■ What to produce ■
How many lines in the material below contain the string "agent"? Answer with the number alone.

■ Source data ■
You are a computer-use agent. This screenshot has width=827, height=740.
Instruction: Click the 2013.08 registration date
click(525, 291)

--

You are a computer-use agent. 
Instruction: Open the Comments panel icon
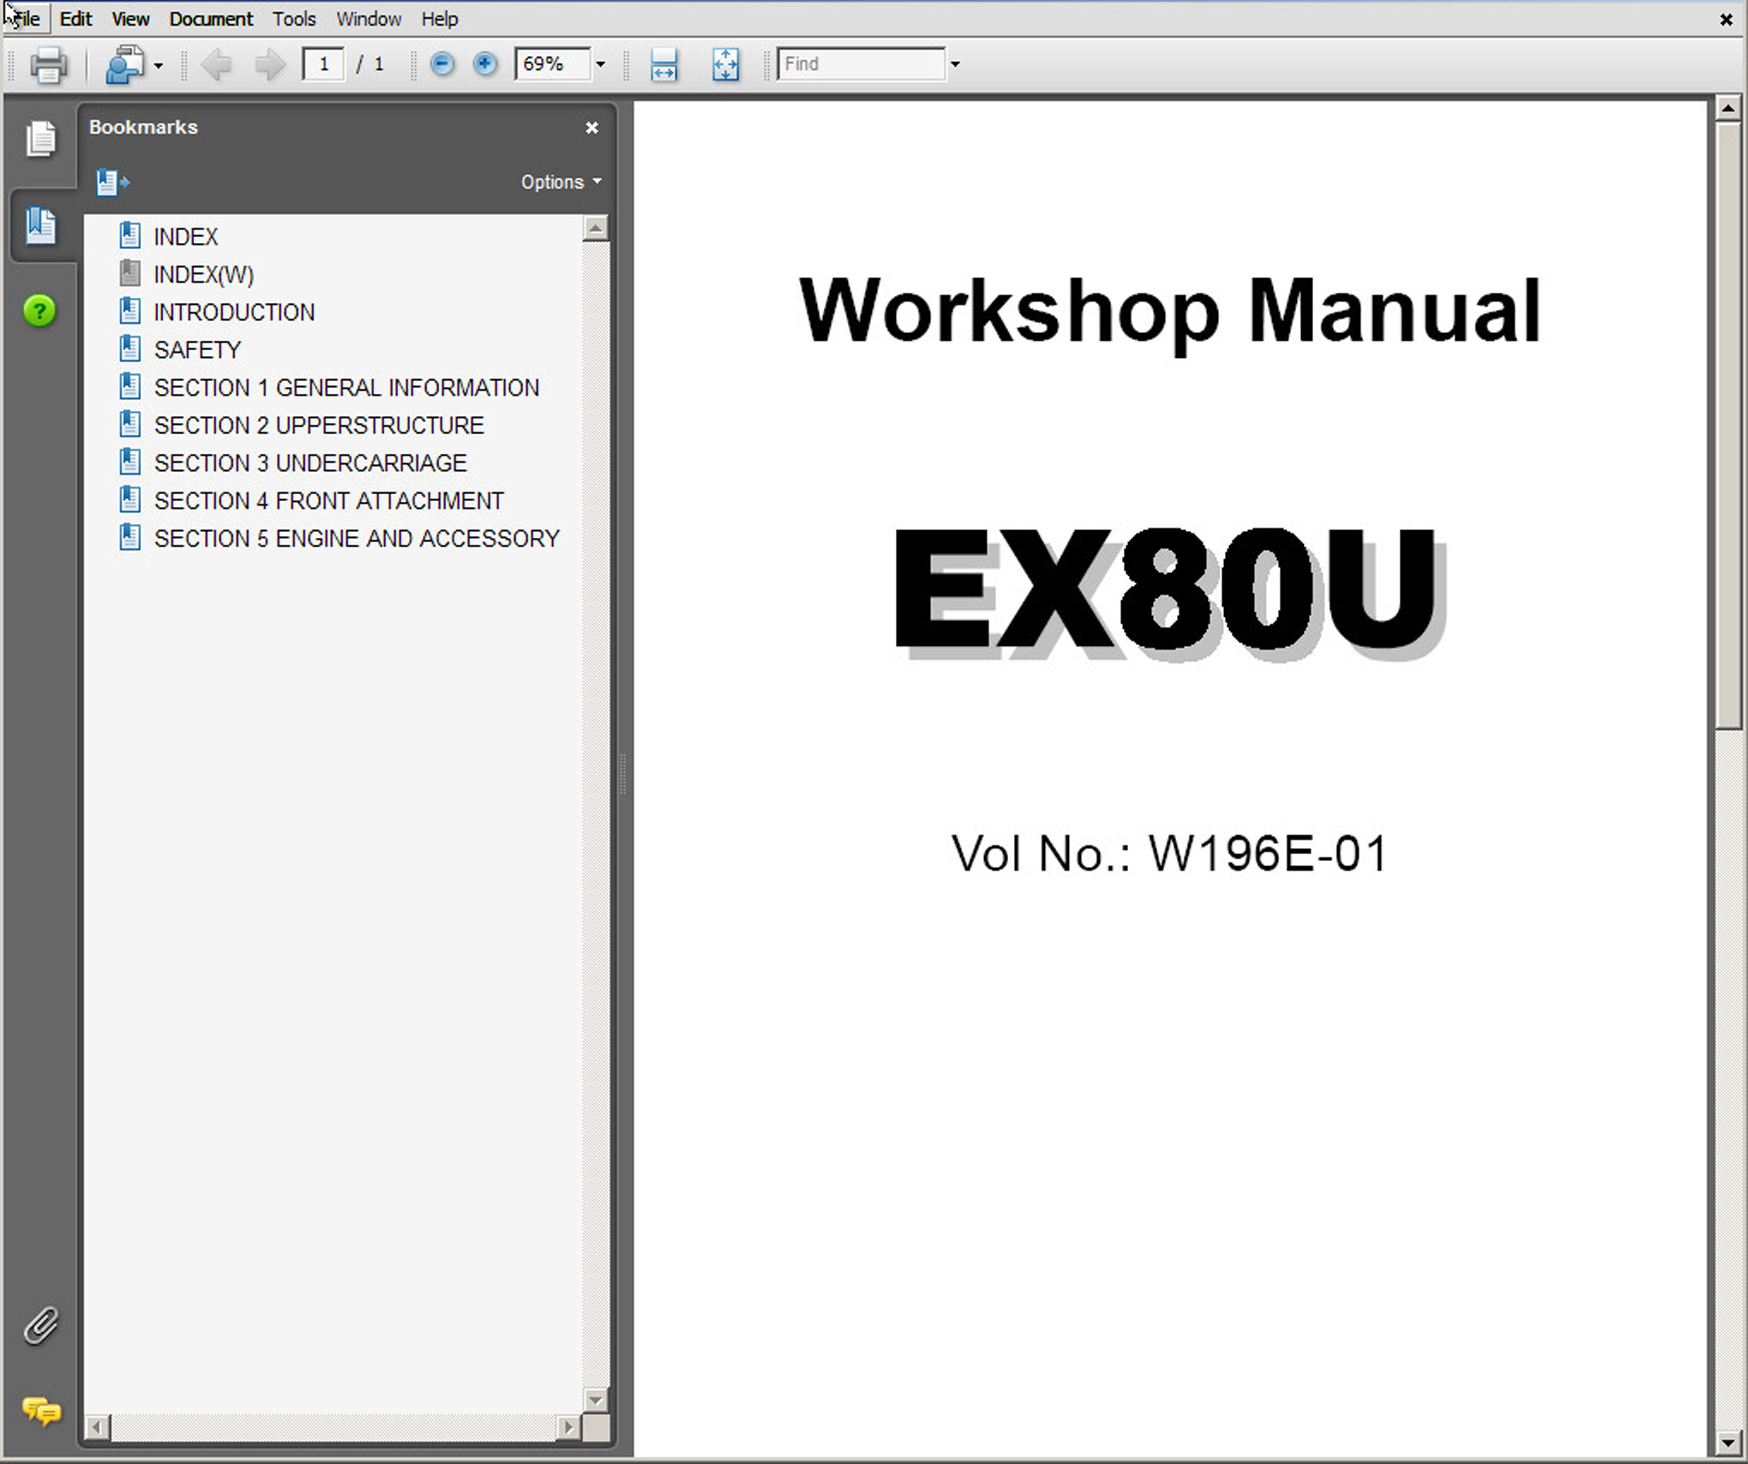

...

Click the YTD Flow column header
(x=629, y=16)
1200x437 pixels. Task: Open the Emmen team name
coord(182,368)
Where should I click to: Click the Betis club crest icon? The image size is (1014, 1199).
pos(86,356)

■ Written reply ■
2